Always running. Never shared.
Each app you deploy runs in its own container — its own filesystem, its own process tree, its own RAM allocation. Your Next.js app is a long-running Node process, exactly as it would be on your own server. That has practical consequences:
- No cold starts. Requests hit a warm process. There is no per-request function boot, ever.
- No noisy-neighbour memory pressure. RAM limits are hard and per-container — another tenant's leak is their problem, not yours.
- In-memory state works. Caches, websockets and background workers behave like they do on a normal server — because it is one.
One honest trade-off: your container runs in one UK region, not on a global serverless edge. For UK audiences that is exactly where you want it; if your traffic is worldwide and edge latency is your top constraint, a serverless platform may genuinely fit better. See our Vercel comparison for the full picture.
Idle containers yield their CPU share; a busy one bursts up to the full pool.
CPU bursting, explained honestly
Most hosts sell you "vCPUs" without telling you how contended they are. We do it differently — and we'll tell you exactly how.
Your plan is a pool
Each plan carries a total CPU allowance — 1 GHz on Starter up to 8 GHz on Agency — shared across all the sites in your subscription.
Fair share by default
Every container gets an equal slice of the pool, enforced by the Linux scheduler. Nothing you run can be starved by a sibling site.
Burst when it matters
Idle containers yield their slice, so a site under load can burst up to your full pool. A traffic spike gets all your CPU — and your bill stays the same.
| Plan | Hosted sites | CPU | RAM | Storage | Price |
|---|---|---|---|---|---|
| Starter | 1 site | 1 GHz CPU | 512 MB RAM | 10 GB | £9/mo |
| Business | 3 sites | 2 GHz CPU pool | 1 GB RAM per site | 20 GB | £19/mo |
| Pro | 10 sites | 4 GHz CPU pool | 2 GB RAM per site | 50 GB | £39/mo |
| Agency | 25 sites | 8 GHz CPU pool | 4 GB RAM per site | 200 GB | £99/mo |
These are the limits our orchestrator actually enforces — the same numbers as the pricing page.
Postgres and Redis, next door
A fast app with a distant database is a slow app. Managed PostgreSQL 15 and Redis 7 instances are provisioned as sidecar containers on the same infrastructure as your app, and your app talks to them over the internal network — not the public internet.
- PostgreSQL 15 — a real Postgres instance for your app, with connection details injected as environment variables.
- Redis 7 — sessions, queues and caching without a third-party Redis provider or per-command pricing.
- MariaDB per site — every site gets its own MariaDB database as standard. One database per site, never shared tables.
- WireGuard private networking (Pro and above) — connect services privately, including from your own machine. Details on the security page.
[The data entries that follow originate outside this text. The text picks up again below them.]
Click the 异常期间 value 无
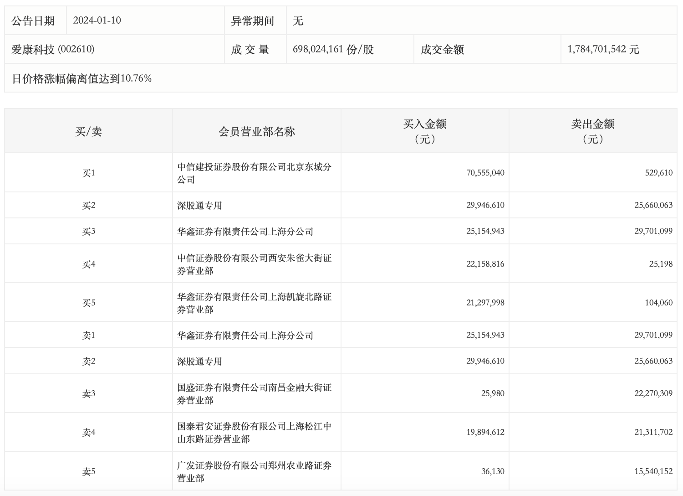Viewport: 683px width, 496px height. (298, 21)
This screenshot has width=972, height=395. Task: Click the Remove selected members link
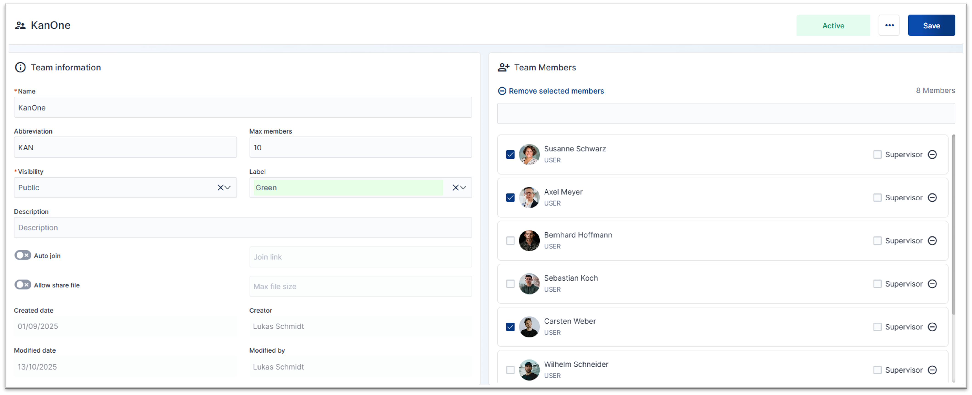(557, 91)
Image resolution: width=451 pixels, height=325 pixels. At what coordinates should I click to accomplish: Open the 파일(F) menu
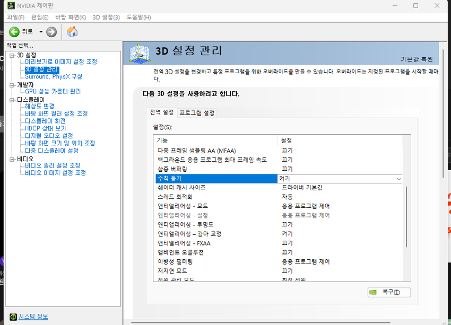pyautogui.click(x=16, y=17)
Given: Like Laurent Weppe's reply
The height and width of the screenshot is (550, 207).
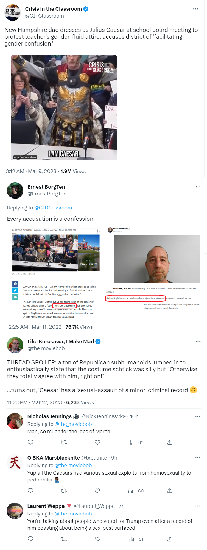Looking at the screenshot, I should point(98,539).
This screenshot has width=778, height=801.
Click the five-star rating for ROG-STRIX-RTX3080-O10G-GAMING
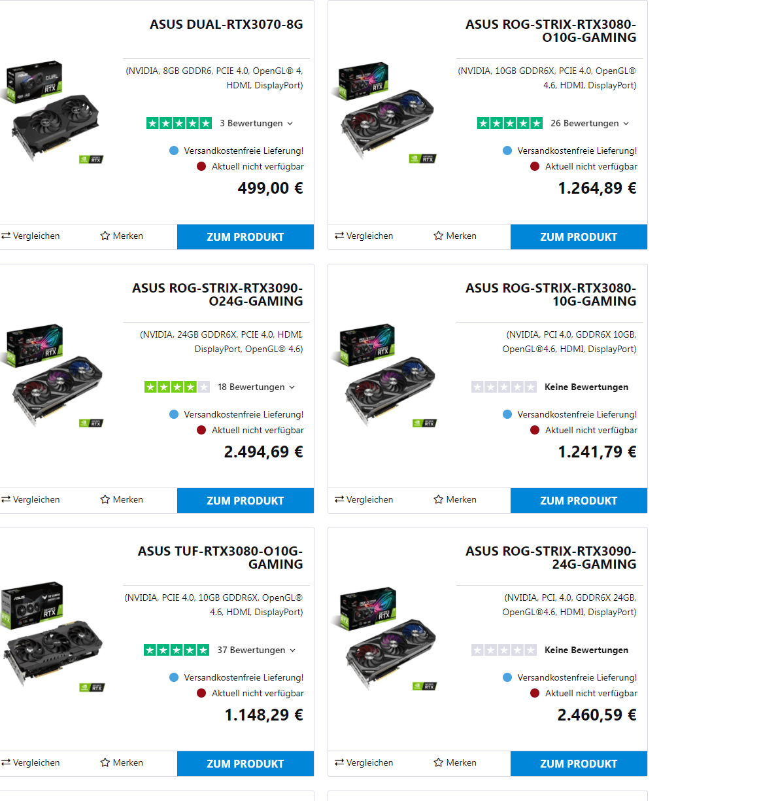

Per-container CPU and RAM metrics with 90-day retention, per-minute uptime checks with email, Slack and webhook alerts, and an in-browser terminal into your running container. If we're wrong about your app's performance, you'll have the graphs to prove it.
Performance FAQ
How is CPU allocated to my apps?
Your plan gives you a total CPU pool (for example 4 GHz on Pro) shared across your sites. Each container is allocated an equal share, and because idle containers yield their share, a busy app can burst up to the full pool. It is a fair-share model, not a fixed vCPU count — we would rather explain that than invent core counts.
Is RAM shared the same way?
No — RAM is a hard per-container limit (512 MB to 4 GB per site depending on plan). One app can never starve another of memory, and a memory leak in one container cannot take your other sites down.
Do my apps suffer cold starts?
No. Your container is a long-running process, not a function that spins up per request. The first request after a deploy hits a warm, already-running app. (Preview environments are the deliberate exception — they sleep when idle and wake on request.)
Where do the databases run?
Next to your app. Every site gets its own MariaDB database, and managed PostgreSQL 15 and Redis 7 instances are provisioned as sidecar containers on the same infrastructure, reachable over the internal network rather than the public internet.
Can I see what my app is actually using?
Yes. The dashboard shows per-container CPU and RAM metrics with 90-day retention, plus per-minute uptime monitoring with email, webhook and Slack alerts, so you know when to upgrade before your users do.